** Start of RECORD SET **

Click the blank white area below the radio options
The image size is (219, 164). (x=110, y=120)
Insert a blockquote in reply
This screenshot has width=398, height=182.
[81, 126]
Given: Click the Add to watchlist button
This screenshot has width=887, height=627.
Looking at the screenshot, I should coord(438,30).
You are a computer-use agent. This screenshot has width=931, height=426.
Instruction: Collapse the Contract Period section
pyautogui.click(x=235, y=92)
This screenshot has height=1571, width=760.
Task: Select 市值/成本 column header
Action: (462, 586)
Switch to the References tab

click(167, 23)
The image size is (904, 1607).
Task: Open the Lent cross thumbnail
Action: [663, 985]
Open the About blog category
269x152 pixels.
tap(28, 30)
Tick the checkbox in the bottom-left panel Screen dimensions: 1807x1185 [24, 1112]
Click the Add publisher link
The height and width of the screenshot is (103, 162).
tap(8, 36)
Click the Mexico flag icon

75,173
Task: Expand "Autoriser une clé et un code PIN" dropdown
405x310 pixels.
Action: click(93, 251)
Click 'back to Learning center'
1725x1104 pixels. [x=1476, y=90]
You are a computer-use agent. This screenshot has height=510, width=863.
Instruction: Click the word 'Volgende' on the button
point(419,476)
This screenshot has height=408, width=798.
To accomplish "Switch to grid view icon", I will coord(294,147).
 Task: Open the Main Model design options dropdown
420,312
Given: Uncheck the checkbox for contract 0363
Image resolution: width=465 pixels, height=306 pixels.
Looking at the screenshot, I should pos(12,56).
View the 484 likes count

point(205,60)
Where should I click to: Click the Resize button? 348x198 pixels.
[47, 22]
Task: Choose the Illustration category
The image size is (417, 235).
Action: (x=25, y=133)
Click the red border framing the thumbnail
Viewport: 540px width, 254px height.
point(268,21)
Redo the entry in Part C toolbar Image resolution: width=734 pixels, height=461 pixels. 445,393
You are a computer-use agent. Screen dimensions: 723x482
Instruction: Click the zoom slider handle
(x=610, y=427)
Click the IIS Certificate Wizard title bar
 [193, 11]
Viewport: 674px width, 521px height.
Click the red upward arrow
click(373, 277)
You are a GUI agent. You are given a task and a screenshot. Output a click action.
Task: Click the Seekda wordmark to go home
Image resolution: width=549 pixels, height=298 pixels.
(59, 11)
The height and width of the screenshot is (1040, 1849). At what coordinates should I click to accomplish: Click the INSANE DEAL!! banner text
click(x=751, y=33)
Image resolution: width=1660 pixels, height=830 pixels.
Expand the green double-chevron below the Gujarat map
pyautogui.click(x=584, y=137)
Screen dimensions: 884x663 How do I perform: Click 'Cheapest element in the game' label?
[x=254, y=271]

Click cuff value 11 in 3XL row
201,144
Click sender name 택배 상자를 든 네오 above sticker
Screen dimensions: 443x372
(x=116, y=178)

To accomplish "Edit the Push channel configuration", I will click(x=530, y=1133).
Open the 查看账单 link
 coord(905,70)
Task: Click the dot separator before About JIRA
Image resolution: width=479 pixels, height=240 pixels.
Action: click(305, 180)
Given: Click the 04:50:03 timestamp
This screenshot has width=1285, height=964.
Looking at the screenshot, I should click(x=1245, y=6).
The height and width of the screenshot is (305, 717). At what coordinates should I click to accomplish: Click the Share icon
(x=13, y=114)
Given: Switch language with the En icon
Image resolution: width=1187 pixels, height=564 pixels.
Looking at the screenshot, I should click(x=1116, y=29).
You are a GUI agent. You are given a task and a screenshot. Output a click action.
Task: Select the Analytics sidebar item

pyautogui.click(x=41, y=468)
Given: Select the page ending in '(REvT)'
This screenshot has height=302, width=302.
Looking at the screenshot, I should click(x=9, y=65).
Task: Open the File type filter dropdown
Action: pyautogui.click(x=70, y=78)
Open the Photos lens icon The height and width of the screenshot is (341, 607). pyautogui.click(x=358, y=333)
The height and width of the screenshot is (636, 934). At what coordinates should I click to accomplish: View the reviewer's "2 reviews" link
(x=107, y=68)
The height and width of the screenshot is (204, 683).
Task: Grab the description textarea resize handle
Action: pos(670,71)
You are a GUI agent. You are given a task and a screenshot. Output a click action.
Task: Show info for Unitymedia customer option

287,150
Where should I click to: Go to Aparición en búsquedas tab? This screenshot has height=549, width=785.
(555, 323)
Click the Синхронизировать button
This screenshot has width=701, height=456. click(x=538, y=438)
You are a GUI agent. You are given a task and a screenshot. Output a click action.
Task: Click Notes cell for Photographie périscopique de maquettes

** End of RECORD SET **

*TASK TO COMPLETE*: Reproduce the lines above word for word, starting with the line that contains "Click the Mexico flag icon" and continuing through the line that contains "click(373, 277)".

*THE RESPONSE*:
Click the Mexico flag icon

75,173
Task: Expand "Autoriser une clé et un code PIN" dropdown
405x310 pixels.
Action: click(93, 251)
Click 'back to Learning center'
1725x1104 pixels. [x=1476, y=90]
You are a computer-use agent. This screenshot has height=510, width=863.
Instruction: Click the word 'Volgende' on the button
point(419,476)
This screenshot has height=408, width=798.
To accomplish "Switch to grid view icon", I will coord(294,147).
 Task: Open the Main Model design options dropdown
420,312
Given: Uncheck the checkbox for contract 0363
Image resolution: width=465 pixels, height=306 pixels.
Looking at the screenshot, I should pos(12,56).
View the 484 likes count

point(205,60)
Where should I click to: Click the Resize button? 348x198 pixels.
[47, 22]
Task: Choose the Illustration category
The image size is (417, 235).
Action: (x=25, y=133)
Click the red border framing the thumbnail
Viewport: 540px width, 254px height.
point(268,21)
Redo the entry in Part C toolbar Image resolution: width=734 pixels, height=461 pixels. 445,393
You are a computer-use agent. Screen dimensions: 723x482
Instruction: Click the zoom slider handle
(x=610, y=427)
Click the IIS Certificate Wizard title bar
 [193, 11]
Viewport: 674px width, 521px height.
Click the red upward arrow
click(373, 277)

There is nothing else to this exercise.